The main reason for including observational studies in our study, apart from obtaining a total body of evidence, was to analyze the individual components of MACCE that were not available from study-level data of the RCTs. In observational studies, surgical ineligibility dictating treatment selection is likely to cause selection bias and confer a worse prognosis to DES-treated patients even in the presence of multivariable adjustment [41]. However, our results demonstrated no difference between DES and CABG for all-cause mortality. Considering that unplanned revascularization rates are the main drivers of the difference in MACCE between DES-based PCI and CABG in RCTs, these results are compatible with our analysis of RCTs [42]. Furthermore, this is consistent with the average population effects reported in the RCTs and a recent meta-analysis [5,6,7,8,9].

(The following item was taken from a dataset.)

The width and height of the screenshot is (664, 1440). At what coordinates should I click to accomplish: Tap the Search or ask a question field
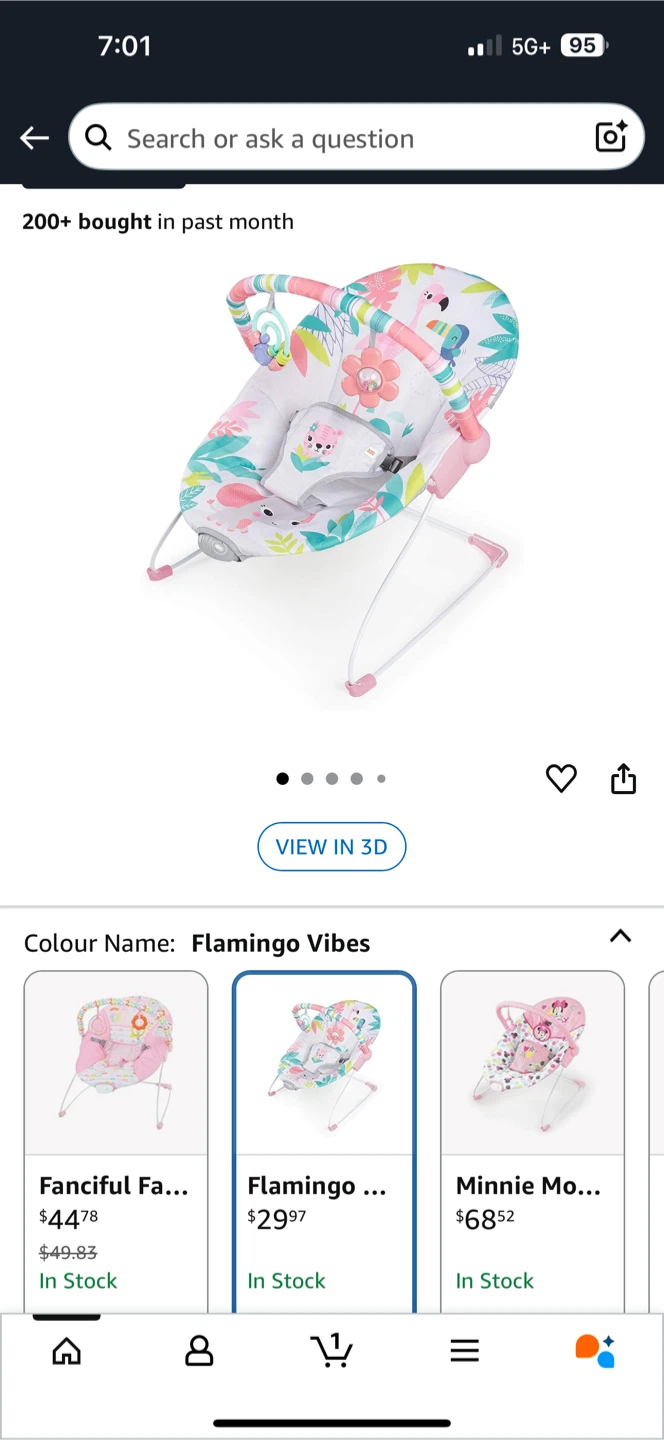[x=356, y=137]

The present meta-analysis has several limitations. First, it must be highlighted that our results should be considered as hypothesis-generating, as null findings may be a function of lack of power. However, the four included RCTs demonstrated consistent results, supporting our conclusions. Second, individual studies used different definitions for the endpoints, especially for myocardial infarction and unplanned revascularization. While much information is available regarding outcome definitions for RCTs, observational studies provided less detail and may have been a source of heterogeneity for outcomes other than all-cause mortality. Third, several observational studies had violations of the proportional hazards assumption as CABG may provide more significant benefit during longer follow-ups [24, 25, 27, 29]. However, calculating the restricted mean survival time was not possible without the published adjusted survival curves or individual participant data [43]. Finally, the PCI technique for LMCAD is a rapidly evolving field, and categorizing PCI as DES-based or BMS-based could be seen as simplistic. The impact of intravascular imaging, newer DES platforms with increased radial strength, and different bifurcation strategies could have a clinical effect beyond whether DES was used when PCI is compared to CABG.

Conclusion

In RCTs, DES-based PCI was associated with an increased risk in the composite endpoint of all-cause mortality, myocardial infarction, stroke, and unplanned revascularization compared to CABG in LMCAD patients with or without diabetes. No EMM by DM status was observed. Furthermore, there was no difference for all-cause mortality in the observational studies. Heart teams may consider DM as one of the many components in the clinical decision-making process, but may not want to consider DM as a primary deciding factor between DES-based PCI and CABG for LMCAD with low to intermediate anatomical complexity in the other coronary arteries.